*TRY IT*
Restate each record below word for word, skipping images.

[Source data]
····················

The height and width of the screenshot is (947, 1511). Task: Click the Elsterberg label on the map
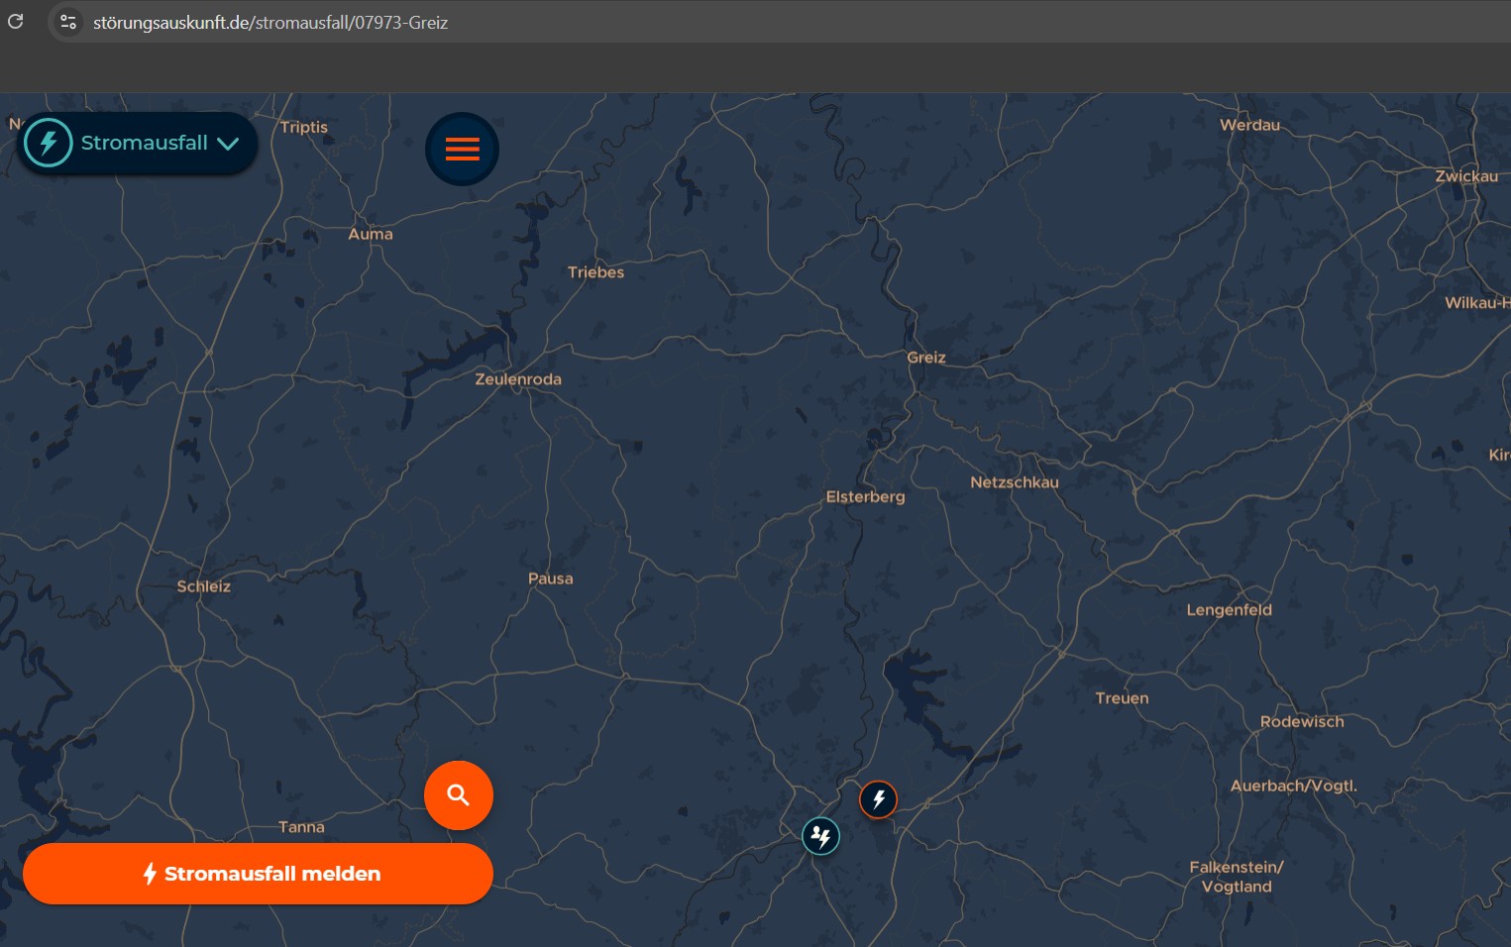(x=865, y=496)
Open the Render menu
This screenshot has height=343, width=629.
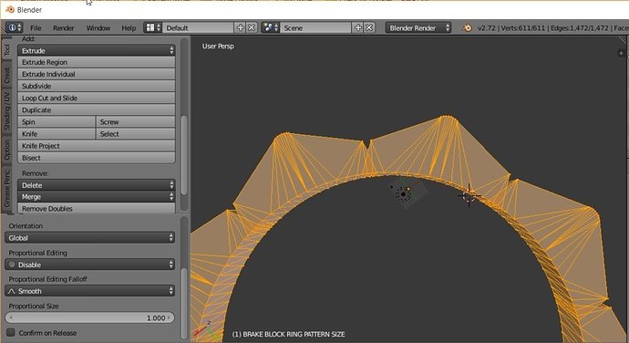[x=64, y=27]
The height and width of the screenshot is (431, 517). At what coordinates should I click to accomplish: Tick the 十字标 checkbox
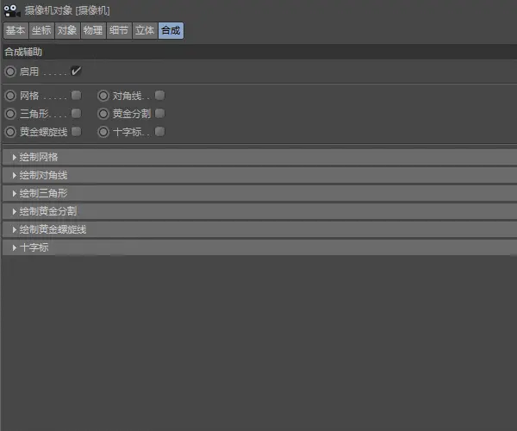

····················

*SOLUTION TO THIS EXERCISE*
The height and width of the screenshot is (947, 1511). Task: Click the Elsterberg label on the map
(x=865, y=496)
Open the Render menu
This screenshot has height=343, width=629.
[x=64, y=27]
The height and width of the screenshot is (431, 517). At what coordinates should I click to accomplish: Tick the 十字标 checkbox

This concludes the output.